It is hard to believe that another year in the Jewish calendar is almost here.
It is big milestone for me, as it was five years ago that our family first observed Rosh Hashanah (my wife wrote a very eloquent and powerful essay about this which was later published by Kveller.com), and not long after that we plunged head first into observing Jewish spiritual practices in a family context, especially Shabbat and many of the holidays.
In the years that have passed, religious identity has been pretty murky for me. I’ve been immersed (quite literally when it comes to baptism!) into Christianity for all of my life. I’ve spent big chunks of my life in several Christian traditions (the acapella-Churches of Christ, evangelical/charismatic churches, unprogrammed Quakerism, and the liberal Mennonite tradition) and have also spent much of my life vocationally and educationally in church contexts — in fact two of my degrees are in theology.
And yet, I’ve known for some time that I don’t fit well in the Christian theological box any more. I still love and am inspired by Jesus, but I see him as a flesh-and-blood human being who lived and ministered in the context of First Century Judaism. I don’t see him as a “savior” in the ways that Christians commonly teach, as a substitute blood sacrifice to avenge an angry God. I just don’t.
As for God — I can say a lot more about what I don’t believe about God, than what I do believe about God… I don’t think that God is the petulant tyrannical deity depicted in many parts of the Bible (i.e. the story of the flood in Genesis, the story of the bet with the Devil in Job, etc.). I don’t think that God’s blood lust is satiated by the blood of animals, and certainly not of people. I just don’t.
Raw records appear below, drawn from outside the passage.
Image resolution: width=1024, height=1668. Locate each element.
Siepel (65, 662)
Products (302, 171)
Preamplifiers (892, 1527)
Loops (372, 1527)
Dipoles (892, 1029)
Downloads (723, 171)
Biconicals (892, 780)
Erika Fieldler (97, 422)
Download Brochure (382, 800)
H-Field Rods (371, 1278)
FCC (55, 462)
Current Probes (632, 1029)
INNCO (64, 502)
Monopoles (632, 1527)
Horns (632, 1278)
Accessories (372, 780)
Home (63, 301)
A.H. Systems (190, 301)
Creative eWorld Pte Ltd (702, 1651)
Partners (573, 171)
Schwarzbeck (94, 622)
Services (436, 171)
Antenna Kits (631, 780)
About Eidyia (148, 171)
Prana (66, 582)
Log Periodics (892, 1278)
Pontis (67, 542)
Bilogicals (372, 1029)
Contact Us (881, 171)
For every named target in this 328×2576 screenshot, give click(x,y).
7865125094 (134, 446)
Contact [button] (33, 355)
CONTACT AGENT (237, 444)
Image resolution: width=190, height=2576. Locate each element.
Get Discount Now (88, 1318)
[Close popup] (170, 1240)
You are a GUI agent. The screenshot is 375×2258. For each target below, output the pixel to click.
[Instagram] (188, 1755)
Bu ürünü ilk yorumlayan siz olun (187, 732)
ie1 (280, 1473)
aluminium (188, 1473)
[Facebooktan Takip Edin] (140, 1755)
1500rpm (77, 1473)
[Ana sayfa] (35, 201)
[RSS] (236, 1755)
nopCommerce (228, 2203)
And so in many ways the liberal forms of Judaism have greatly appealed to me, as these traditions provide ritual (something that I yearn for) and ethical teachings without the need for intellectual agreement with a set of suppositions about God. And of course there are the emotional ties, our family’s story (as discussed in the links above) and how we found such peace and joy around the Shabbat table.
But I also don’t have any deep connections with Jewish community beyond online connections. Oklahoma City has two very good Jewish synagogues (one Reform and one Conservative), but neither is a good fit. And I love my quirky non-conventional Mennonite church, which has provided me a platform for ministry and activism for many years now.
And then life got busy and hectic. We’ve still tried to keep our Jewish family life (lived mostly at home) while being still connected to our…
Note added later by JMB on August 5, 2020: For whatever reason, I never finished this blog post and it sat in the “drafts” section of this website for a long time, but I decided to go ahead and publish the post as is, as it helps me to remember my spiritual journey over the years (FYI, in 2020 I identify as a Jewish Humanist. I will always treasure my days in the progressive Mennonite world, but it was not the right place for me or our family in the long-run).